The yield of Hexamminecobalt(III) chloride was 4.787g which is a rather high yield if one is assuming that all of the cobalt(II) chloride hexahydrate turned into the hexamminecobalt(III)chloride. The yield could have been better if there were no losses during the synthesis and also during the recrystallisation process.

Hexamminecobalt(III) chloride absorbs light in the violet-blue-green region but reflects the orange wavelengths thus appearing orange. The ground state 5D would split into 5T2g and a 5Eg. 5 The ligand NH3 would have a weak field since it has four unpaired electrons. From the Tanabe sugano diagram one can verify that the ligand NH3 is of intermediate field strength having a Dq/B of 1.8.5

Experiment B: Preparation of Dichlorodipyridinocobalt

In the second experiment the octahedral complex of cobalt(II) chloride hexaydrate is going to take a tetrahedral form.6 This complex is found to exist in two forms: a monomer with a formula of [CoCl2(py)2] consisting of a tetrahedral with cobalt 2+ as the central metal ion and the other one is an octahedral polymer [CoCl2(py)2]n.6

Polymerizes on standing

CoCl2+ 2py→[CoCl2(py)2] ↔ [CoCl2(py)2]n 6

Blue violet

Diagram of structure of dichlorodipyridinocobalt 6

Pyridine has an equatorial lone pair of electrons at the nitrogen atom in the benzene ring 7 and so it is able to donate the lone pairs to the metal ion cobalt(II). Pyridine and chlorine are monodentate ligands since they donate only one lone pair to the metal. When adding the hot absolute ethanol the cobalt(II) chloride would dissolve and pyridine would exchange with water ligands since it is a stronger ligand.

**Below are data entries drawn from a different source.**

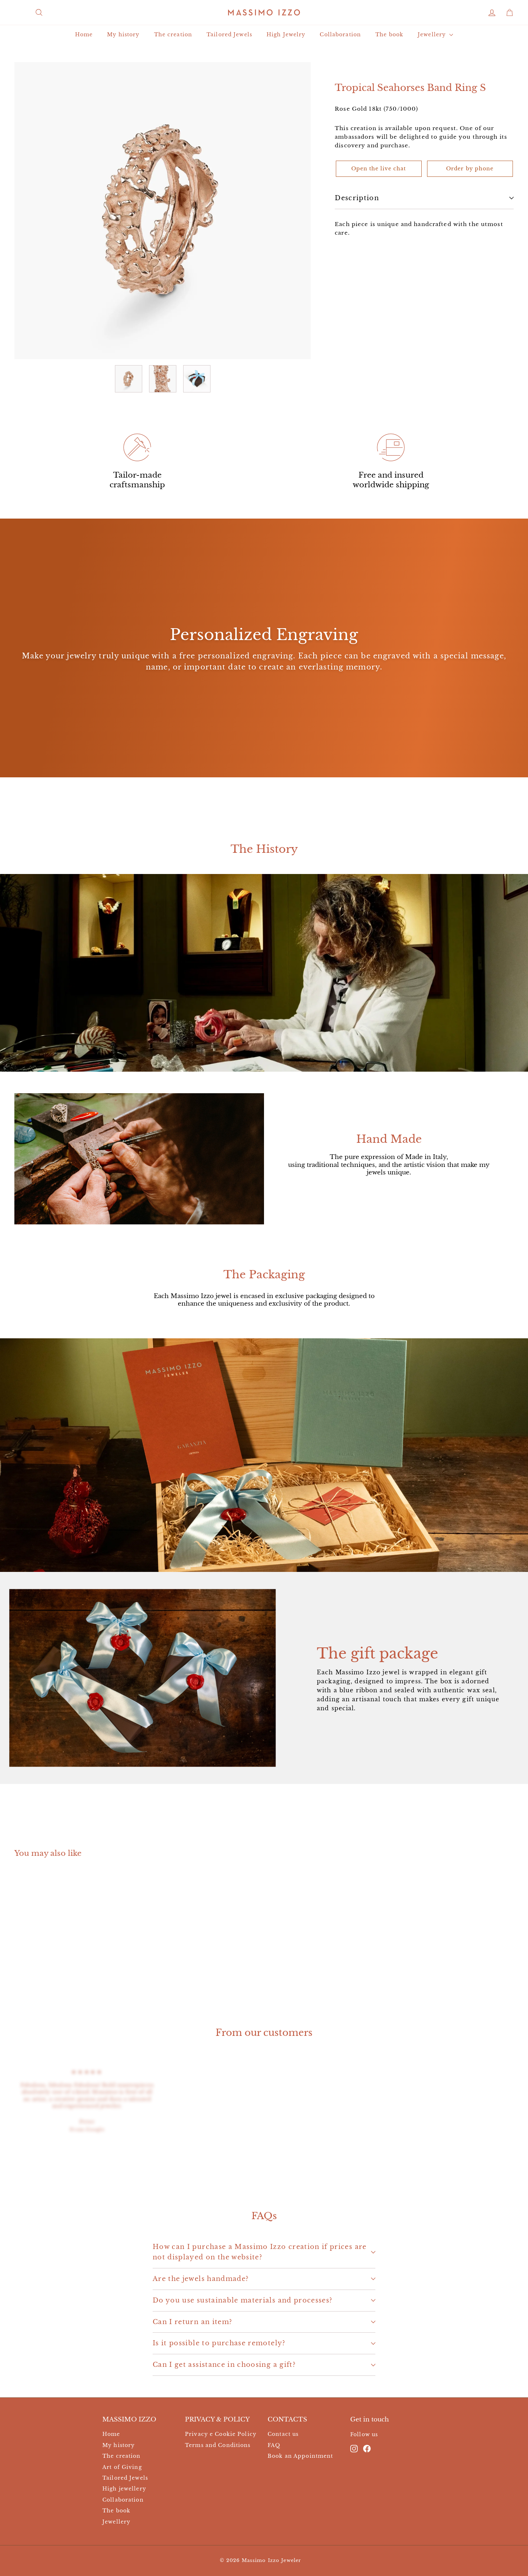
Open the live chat (378, 169)
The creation (173, 34)
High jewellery (124, 2488)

Because a tetrahedral complex has fewer ligands and there are no ligands at the axis, the magnitude of the splitting is smaller when compared to the octahedral. Octahedral complexes would have large splitting because of higher repulsion.8 The difference between the energies of the t2g and eg orbitals in a tetrahedral complex is slightly less than half as large as the splitting in octahedral complexes. 8

From the results one can observe that the yield of the dichlorodipyridinocobalt resulted in 0g. This could be the cause of heating the alcohol and pyridine at high temperature thus evaporating some of them and so the synthesis would not occur as desired. The absolute ethanol could have melted the crystals so resulting in low yield of product. One source of error is that normal balances would not detect such low yields.

Conclusion

One can conclude that the aim of this experiment: To prepare two complexes of cobalt in different metal oxidation state was reached, such that relatively good yields were obtained for the hexamminecobalt(III) complex and dichlorodipyridinocobalt crystals were also obtained by in such a low yield that could not be measured.